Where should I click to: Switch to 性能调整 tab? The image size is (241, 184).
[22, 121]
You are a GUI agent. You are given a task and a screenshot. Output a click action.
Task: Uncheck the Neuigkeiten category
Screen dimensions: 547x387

**TO DO**: In full and exactly as written, reproduce the records above.

**RESULT OF THIS TASK**:
Where should I click to: Switch to 性能调整 tab? The image size is (241, 184).
[22, 121]
You are a GUI agent. You are given a task and a screenshot. Output a click action.
Task: Uncheck the Neuigkeiten category
Screen dimensions: 547x387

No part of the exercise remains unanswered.